CFE-CMStatistics 2025: Start Registration
View Submission - CFE-CMStatistics 2025
A0226
Title: Bayesian level set clustering Authors:  Miheer Dewaskar - University of New Mexico (United States) [presenting]
David Buch - Two Sigma (United States)
David Dunson - Duke University (United States)
Abstract: Classically, Bayesian clustering interprets each component of a mixture model as a cluster. The inferred clustering posterior is highly sensitive to any inaccuracies in the kernel within each component. As this kernel is made more flexible, problems arise in identifying the underlying clusters in the data. To address this pitfall, a fundamentally different approach is proposed to Bayesian clustering that decouples the problems of clustering and flexible modeling of the data density f.
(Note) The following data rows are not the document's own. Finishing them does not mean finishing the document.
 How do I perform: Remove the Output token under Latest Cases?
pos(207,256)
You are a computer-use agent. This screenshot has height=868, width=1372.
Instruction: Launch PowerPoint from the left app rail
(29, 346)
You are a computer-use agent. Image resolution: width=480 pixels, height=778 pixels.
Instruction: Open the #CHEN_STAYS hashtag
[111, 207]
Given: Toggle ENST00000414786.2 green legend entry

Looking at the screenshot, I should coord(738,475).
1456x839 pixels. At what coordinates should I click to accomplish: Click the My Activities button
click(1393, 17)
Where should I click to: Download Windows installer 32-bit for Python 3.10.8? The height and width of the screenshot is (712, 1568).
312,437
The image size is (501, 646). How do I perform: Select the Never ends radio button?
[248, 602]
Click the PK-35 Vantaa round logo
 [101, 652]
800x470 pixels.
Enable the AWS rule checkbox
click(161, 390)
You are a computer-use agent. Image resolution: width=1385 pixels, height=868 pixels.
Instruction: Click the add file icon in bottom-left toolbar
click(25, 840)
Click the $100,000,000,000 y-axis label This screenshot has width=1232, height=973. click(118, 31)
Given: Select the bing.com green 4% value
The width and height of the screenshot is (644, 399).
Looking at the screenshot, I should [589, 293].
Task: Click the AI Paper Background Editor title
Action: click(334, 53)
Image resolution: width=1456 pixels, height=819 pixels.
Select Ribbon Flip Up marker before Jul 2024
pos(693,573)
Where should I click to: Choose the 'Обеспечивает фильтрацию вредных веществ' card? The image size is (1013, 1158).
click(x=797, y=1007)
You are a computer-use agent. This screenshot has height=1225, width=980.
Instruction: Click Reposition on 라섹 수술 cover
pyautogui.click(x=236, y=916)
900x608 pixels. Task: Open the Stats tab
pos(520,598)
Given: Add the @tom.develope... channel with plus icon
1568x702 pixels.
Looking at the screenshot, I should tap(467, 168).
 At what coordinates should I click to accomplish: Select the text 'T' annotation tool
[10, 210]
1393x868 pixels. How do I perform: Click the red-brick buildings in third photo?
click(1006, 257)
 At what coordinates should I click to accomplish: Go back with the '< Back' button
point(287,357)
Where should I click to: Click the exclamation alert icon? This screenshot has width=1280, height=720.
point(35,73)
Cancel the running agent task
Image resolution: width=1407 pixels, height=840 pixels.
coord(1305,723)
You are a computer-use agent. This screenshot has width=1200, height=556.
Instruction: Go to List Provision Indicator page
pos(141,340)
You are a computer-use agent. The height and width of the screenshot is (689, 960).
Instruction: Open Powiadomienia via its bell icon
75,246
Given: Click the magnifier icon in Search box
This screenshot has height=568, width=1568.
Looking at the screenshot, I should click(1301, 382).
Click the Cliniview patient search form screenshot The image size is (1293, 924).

Starting with an arbitrary Bayesian model for f and a loss function for defining clusters based on f, a Bayesian decision-theoretic framework is developed for density-based clustering. Within this framework, a Bayesian level set clustering method is developed to cluster data into connected components of a level set of f. Theoretical support is provided, including clustering consistency, and performance is highlighted in a variety of simulated examples. An application to astronomical data illustrates improvements over the popular DBSCAN algorithm in terms of accuracy, insensitivity to tuning parameters, and providing uncertainty quantification.